In culpa contractual, upon which the action of petitioner rests as being the subrogee of
Concepcion Industries, Inc., the mere proof of the existence of the contract and the failure of its
compliance justify, prima facie, a corresponding right of relief.xi[11]
The law, recognizing the obligatory force of contracts,xii[12] will not permit a party to be set free
from liability for any kind of misperformance of the contractual undertaking or a contravention
of the tenor thereof.xiii[13] A breach upon the contract confers upon the injured party a valid cause
for recovering that which may have been lost or suffered.
The remedy serves to preserve the interests of the promisee that may include his expectation
interest, which is his interest in having the benefit of his bargain by being put in as good a
position as he would have been in had the contract been performed, or his reliance interest,
which is his interest in being reimbursed for loss caused by reliance on the contract by being put
in as good a position as he would have been in had the contract not been made; or his restitution
interest, which is his interest in having restored to him any benefit that he has conferred on the
other party.xiv[14]
Indeed, agreements can accomplish little, either for their makers or for society, unless they are
made the basis for action.xv[15] The effect of every infraction is to create a new duty, that is, to
make recompense to the one who has been injured by the failure of another to observe his
contractual obligationxvi[16] unless he can show extenuating circumstances, like proof of his
exercise of due diligence (normally that of the diligence of a good father of a family or,
exceptionally by stipulation or by law such as in the case of common carriers, that of
extraordinary diligence) or of the attendance of fortuitous event, to excuse him from his
ensuing liability.
Respondent trucking corporation recognizes the existence of a contract of carriage between it
and petitioners assured, and admits that the cargoes it has assumed to deliver have been lost or
damaged while in its custody.
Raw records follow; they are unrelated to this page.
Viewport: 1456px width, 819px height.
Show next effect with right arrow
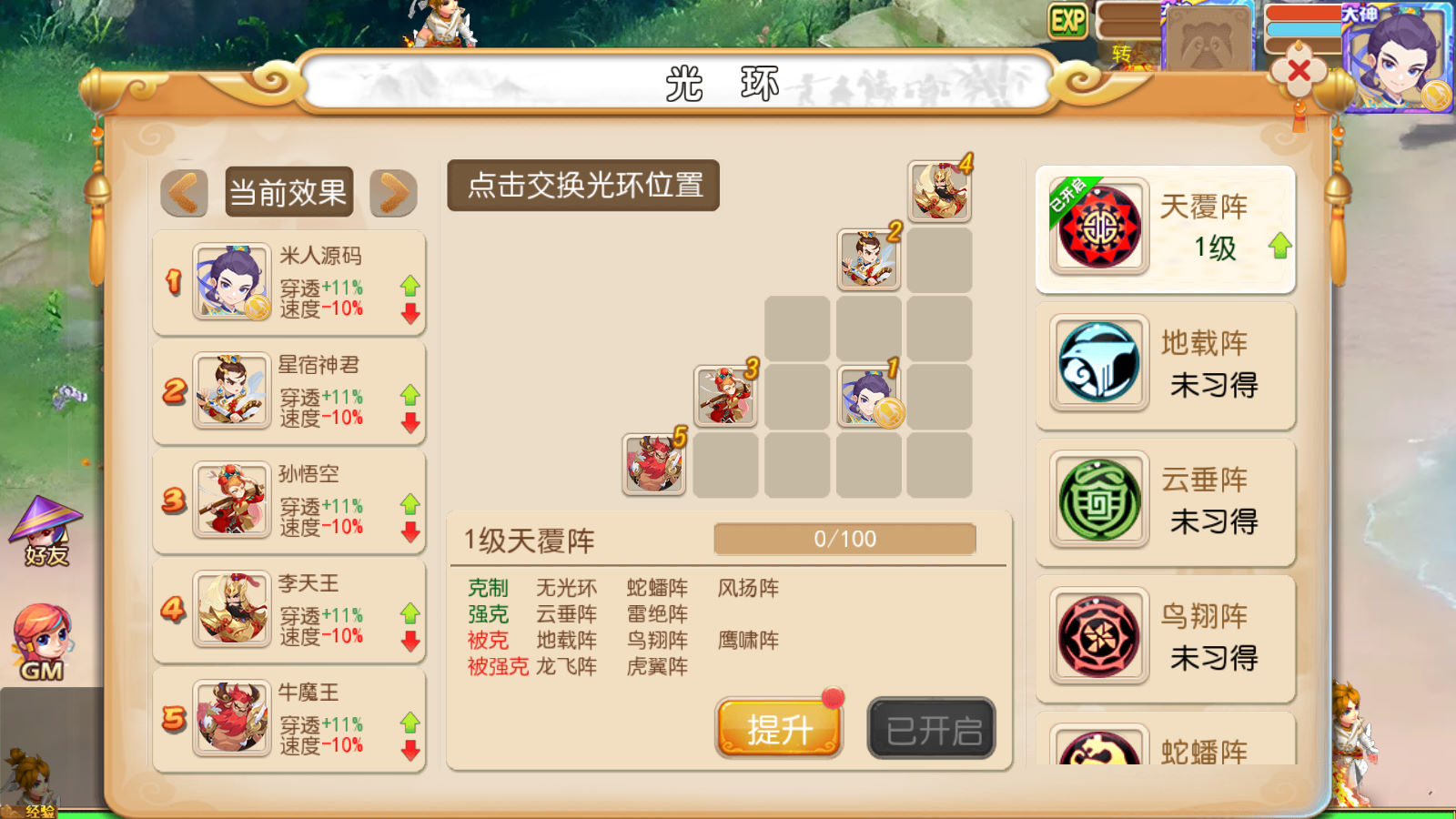click(x=393, y=193)
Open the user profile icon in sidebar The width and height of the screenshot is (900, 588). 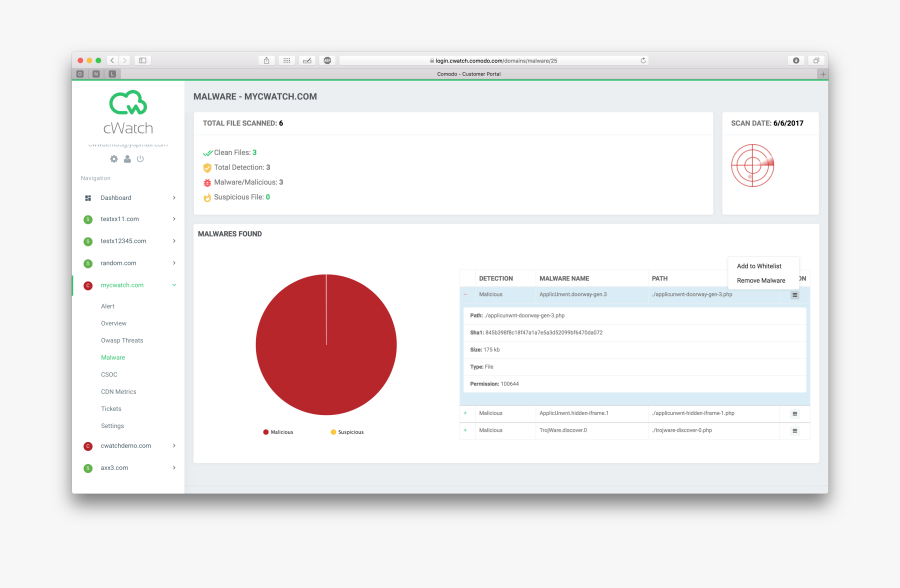[127, 159]
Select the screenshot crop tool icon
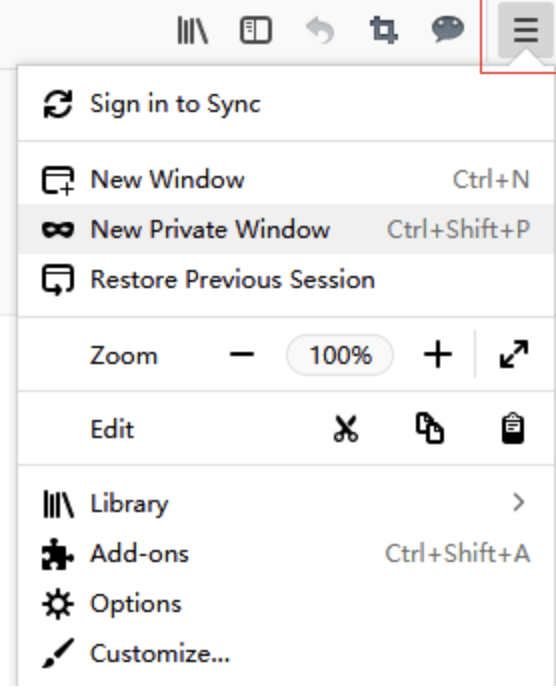 point(383,30)
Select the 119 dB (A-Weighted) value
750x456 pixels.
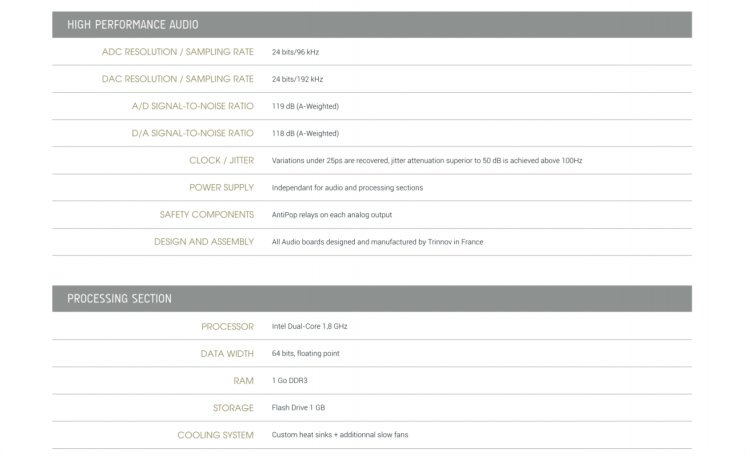(305, 105)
In such a situation, a default on, or failure of compliance with, the
obligation in this case, the delivery of the goods in its custody to the place of destination - gives
rise to a presumption of lack of care and corresponding liability on the part of the contractual
obligor the burden being on him to establish otherwise. GPS has failed to do so.
Respondent driver, on the other hand, without concrete proof of his negligence or fault, may not
himself be ordered to pay petitioner. The driver, not being a party to the contract of carriage
between petitioners principal and defendant, may not be held liable under the agreement.
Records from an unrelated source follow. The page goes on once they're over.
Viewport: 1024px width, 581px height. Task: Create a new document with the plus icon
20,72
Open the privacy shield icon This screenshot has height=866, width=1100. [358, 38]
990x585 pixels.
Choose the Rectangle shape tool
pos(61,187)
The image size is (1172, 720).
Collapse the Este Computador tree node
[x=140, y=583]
A contract can only bind the parties who have entered into it or their successors who have

assumed their personality or their juridical position.xvii[17] Consonantly with the axiom res inter
alios acta aliis neque nocet prodest, such contract can neither favor nor prejudice a third person.
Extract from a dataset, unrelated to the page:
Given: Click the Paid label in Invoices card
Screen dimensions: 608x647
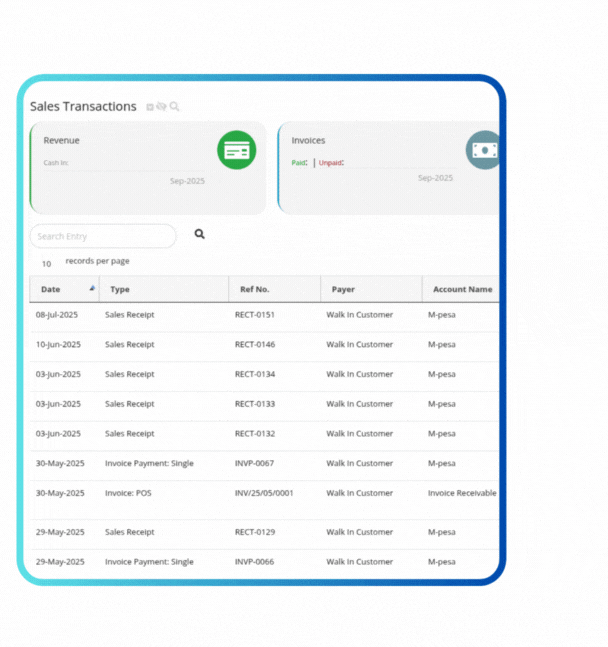Looking at the screenshot, I should pos(299,162).
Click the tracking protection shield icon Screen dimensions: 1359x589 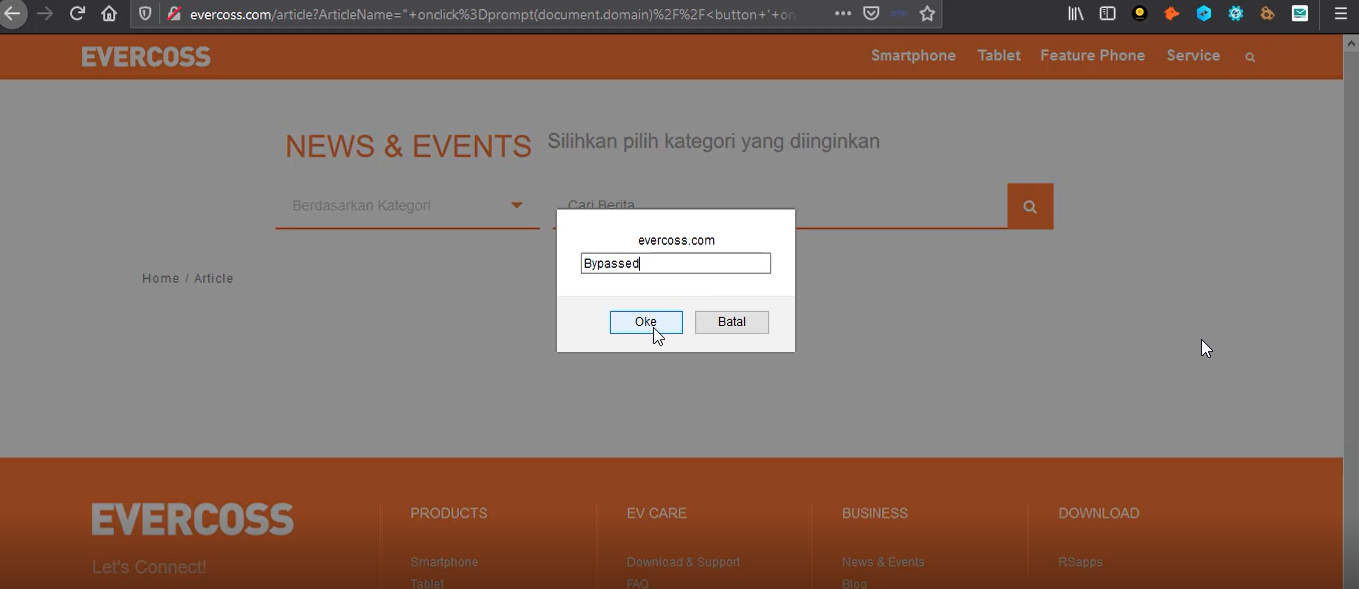pos(143,13)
Petitioners civil action against the driver can only be based on culpa aquiliana, which, unlike
culpa contractual, would require the claimant for damages to prove negligence or fault on the
part of the defendant.xviii[18]
A word in passing. Res ipsa loquitur, a doctrine being invoked by petitioner, holds a defendant
liable where the thing which caused the injury complained of is shown to be under the latters
management and the accident is such that, in the ordinary course of things, cannot be expected to
happen if those who have its management or control use proper care. It affords reasonable
evidence, in the absence of explanation by the defendant, that the accident arose from want of
care.xix[19] It is not a rule of substantive law and, as such, it does not create an independent ground
of liability. Instead, it is regarded as a mode of proof, or a mere procedural convenience since it
furnishes a substitute for, and relieves the plaintiff of, the burden of producing specific proof of
negligence.
The maxim simply places on the defendant the burden of going forward with the proof.xx[20]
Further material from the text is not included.